I’ve already spoken about playing games for friendly competition. I’ve also admitted that I’ve learned a thing or two through playing games. Today, I’ll dive into escapism and how games can take players to different places without leaving the comforts of their own home.
I’ve never “escaped” into games for long stretches. I’ve never lived in an MMORPG or spend six hours straight submerged in a game because I love game world so much. I’ve never felt that kind of devotion for any game world.

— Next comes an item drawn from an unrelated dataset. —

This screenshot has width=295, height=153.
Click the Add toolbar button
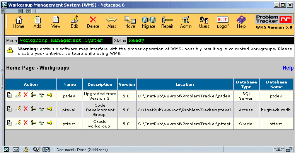[x=37, y=22]
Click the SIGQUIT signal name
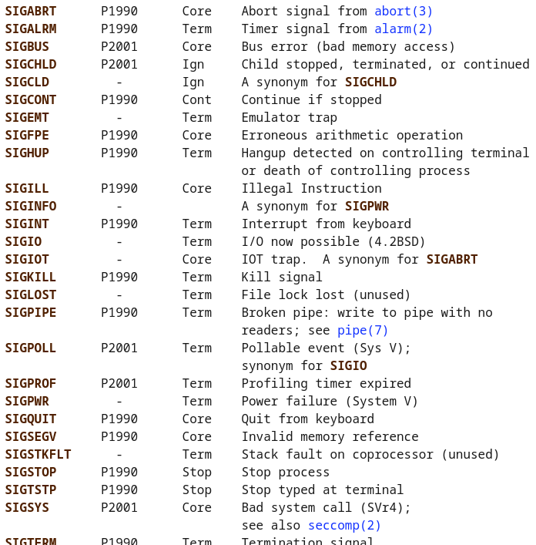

That’s not to say I don’t appreciate a fantastic and well crafted game world. I love spending time on the Citadel in Mass Effect. I just started The Witcher 2 and I am enjoying my time exploring Temeria. It doesn’t have to be a giant open world either. I was just as receptive to the linear paths through Journey and Brothers: A Tale of Two Sons.
Recreation of real life locales have their own set of draws for me. I like to see what liberties designers take on well known cities. I’ve never been to New York City but thanks to Grand Theft Auto IV and other media, I have a pretty good understanding of that city’s layout.
I’ve seen video game depictions of Tokyo’s red light district through the Yakuza titles. And the neon lights of Hong Kong have convinced me that I should go check out the real thing. But there are cities that are simply impossible to visit. I cannot visit 1950s Los Angeles in real life but I can spend a couple of hours driving through the burgeoning downtown core.
Videogames are the closest thing to Star Trek’s holodeck and as technology improves, so will the capabilities to immerse ourselves in these worlds. Some may succumb to holo-addiction but not all of us. Some of us just enjoy the ability to visit other places without the hassle of luggage and pat downs.
I finished Outlast and Donkey Kong Country Returns. I’ve written up my thoughts on the Wii title and will scribble out something for Outlast later this week.
In the meantime I’ve given up on Battlefield 4 until they fix the net code and started The Witcher 2 on PC. I’m enjoying it more than the first Witcher game. I wish there was more finesse was applied to the art direction though. Everything is a bit too striking and not everything meshes well with each other.